BALTIMORE — When Elijah Cummings’s calm baritone came through a police bullhorn Tuesday night urging Baltimore residents to abide by a curfew and head home, young men in the street responded, “Fuck you!”
Cummings, a congressman and a stalwart of Baltimore’s black community generally seen as representative of the progress made by the 1960s civil rights movement, was viewed by some Tuesday night as just another agent of the state. Those same people were the ones who wrapped their faces in bandanas and defied a curfew, causing police to resort to pepper balls and tear gas to disperse the crowds.
Governor Larry Hogan even declared: “We’ve turned a corner,” before adding it’s not over.
The curfew didn’t work though, unless the objective was to bully people back into their homes with the eye-stinging agents that more police departments may have to use if they keep unnecessarily killing black men.
The curfew provided a time—and the massive police presence at the intersection of North and Pennsylvania provided a place—for those intent on clashing with police to do it. And that’s exactly what they did. Play-by-play, what happened Tuesday night in Baltimore was the same sequence of events that occurred in Ferguson when authorities instituted a curfew there, with one notable exception. The National Guard was deployed following Monday’s unrest, unlike in Ferguson where the Guard didn’t show up until the second night of the curfew. The deployment prompted hope that the Guard’s presence would quell any further rioting. There was just one problem: There was no National Guard in Sandtown.

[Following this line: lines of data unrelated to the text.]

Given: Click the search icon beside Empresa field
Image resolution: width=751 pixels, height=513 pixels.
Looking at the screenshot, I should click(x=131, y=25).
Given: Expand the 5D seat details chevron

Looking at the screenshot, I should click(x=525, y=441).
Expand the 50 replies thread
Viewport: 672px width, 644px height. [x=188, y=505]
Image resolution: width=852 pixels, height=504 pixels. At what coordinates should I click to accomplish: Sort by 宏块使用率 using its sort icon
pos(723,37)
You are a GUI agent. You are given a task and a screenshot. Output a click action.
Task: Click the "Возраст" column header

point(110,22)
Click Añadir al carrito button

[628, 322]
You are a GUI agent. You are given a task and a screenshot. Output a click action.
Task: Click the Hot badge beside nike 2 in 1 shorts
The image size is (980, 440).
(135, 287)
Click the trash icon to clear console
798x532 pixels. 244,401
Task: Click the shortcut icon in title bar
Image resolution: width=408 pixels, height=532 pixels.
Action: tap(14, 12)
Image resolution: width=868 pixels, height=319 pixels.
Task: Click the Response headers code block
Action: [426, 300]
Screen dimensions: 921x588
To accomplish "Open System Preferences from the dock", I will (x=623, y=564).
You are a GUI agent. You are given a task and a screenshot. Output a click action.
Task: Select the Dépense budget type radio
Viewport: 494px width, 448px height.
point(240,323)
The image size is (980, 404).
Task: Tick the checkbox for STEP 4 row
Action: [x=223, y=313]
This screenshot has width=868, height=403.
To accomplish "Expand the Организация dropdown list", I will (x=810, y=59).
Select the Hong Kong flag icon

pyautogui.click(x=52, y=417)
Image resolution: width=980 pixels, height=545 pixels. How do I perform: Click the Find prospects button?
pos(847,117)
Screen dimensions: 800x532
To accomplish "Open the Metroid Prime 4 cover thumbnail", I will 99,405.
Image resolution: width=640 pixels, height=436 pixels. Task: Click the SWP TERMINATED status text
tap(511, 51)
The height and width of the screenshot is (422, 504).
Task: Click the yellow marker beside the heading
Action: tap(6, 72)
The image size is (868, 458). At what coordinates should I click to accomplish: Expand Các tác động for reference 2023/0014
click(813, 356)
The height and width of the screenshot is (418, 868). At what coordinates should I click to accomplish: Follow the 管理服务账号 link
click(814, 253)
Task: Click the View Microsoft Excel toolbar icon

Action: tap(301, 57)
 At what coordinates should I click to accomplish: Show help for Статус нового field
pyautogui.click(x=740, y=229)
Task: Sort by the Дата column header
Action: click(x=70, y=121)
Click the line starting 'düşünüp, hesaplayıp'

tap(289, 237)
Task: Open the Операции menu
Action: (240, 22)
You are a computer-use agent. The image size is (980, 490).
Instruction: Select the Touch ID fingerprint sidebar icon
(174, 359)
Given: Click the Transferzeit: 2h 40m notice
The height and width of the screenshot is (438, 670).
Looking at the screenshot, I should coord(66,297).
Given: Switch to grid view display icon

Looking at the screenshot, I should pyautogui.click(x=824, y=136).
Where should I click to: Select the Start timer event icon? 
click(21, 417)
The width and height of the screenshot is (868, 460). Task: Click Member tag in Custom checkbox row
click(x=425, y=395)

“They got the damn National Guard down there in Inner Harbor, defending white Baltimore,” one man said, going hoarse from frustration and anger that couldn’t be controlled anymore.
There was quite a bit of political wrangling over the deployment of the Guard and their position in Inner Harbor may have been a tactical one, waiting in reserve in case the situation got out of hand elsewhere.
It wasn't until well after the clashes with police that the Guard showed up at North and Penn, but by then it was too late.
“The governor wanted the Guard down there to assert presence,” even as city cops were asking for their help elsewhere, a military source familiar with Baltimore operations told The Daily Beast.
So the Maryland National Guard activation was, at least on Tuesday evening, mostly for show.
They were defending the city’s real investment, according to Quintin Reid, the bail bondsman who freed Freddie Gray from jail twice before his death. Downtown now gleams with Camden Yards (closed to the public for today’s baseball game), hotels, shops, restaurants, and bars that the people of Sandtown don’t often patronize.
“The well-to-do whites and blacks, they wanted them to be in the city and be a tax base,” he said. “But they don’t need no tax incentives, they the ones holding the money!”
Reid holds Mayor Stephanie Rawlings-Blake in specific contempt.
“We have black leadership, and look what they’ve done” Reid said. “Politics is a study of power, and that’s exactly what this is.”
For some on Tuesday night it was the memory of Freddie Gray that prompted them to take to the streets. For a lot of others it was the conditions in which they live that were the larger issue, with Gray’s death serving as the spark that lit the fire.
“This is pain caused from poverty erupting. This is pain exploding,” said Tony Burks, a 38-year-old lifelong resident of Baltimore who spent a bit of time Tuesday night trying to convince a camera crew to turn on their machines so he could have his say. Burks wanted outsiders to know why this was happening, why kids took to the streets Monday to burn and loot and why a few stuck around Tuesday night to make sure the cops knew this was their neighborhood, and that they weren’t going to be told when to go home.
“What the fuck are they supposed to do? Look around you,” Burks said, pointing to the block of abandoned row houses behind us, the night sky peeking through roofs that have fallen because of decades of neglect, not the fires that made headlines this week.
“Imagine how it would make you feel walking down the street to this every day. These kids feel like they have nothing.”
The same man decrying the National Guard’s defense of Inner Harbor was as enraged at the media’s presence as much as he was the cops in riot gear. He went on an extended diatribe for his fellow residents and in the faces of reporters who found themselves on the receiving end of a speech that in many ways represents the conflict in Baltimore.
“Point your camera at them! They got a sniper pointed at us, so point the cameras at them!” he said. A few feet away, a cop in war gear peered from the top of an MRAP with an assault rifle at the ready. The cameras stayed on the man.
“They kill a black man and don’t answer for damn near a month, but we riot one night and look what happens!” he said, pointing to the line of stone-faced cops behind clear plastic shields.
It’s impossible to tell what would have happened if the cops there, at North and Penn, had been replaced by the National Guard. Maybe it would have displaced some of the rage. After all, it wasn’t the National Guard who was responsible for Freddie Gray’s death. It was the Baltimore Police Department, lined up in blue on Tuesday night in Sandtown to keep order, the only way they knew how.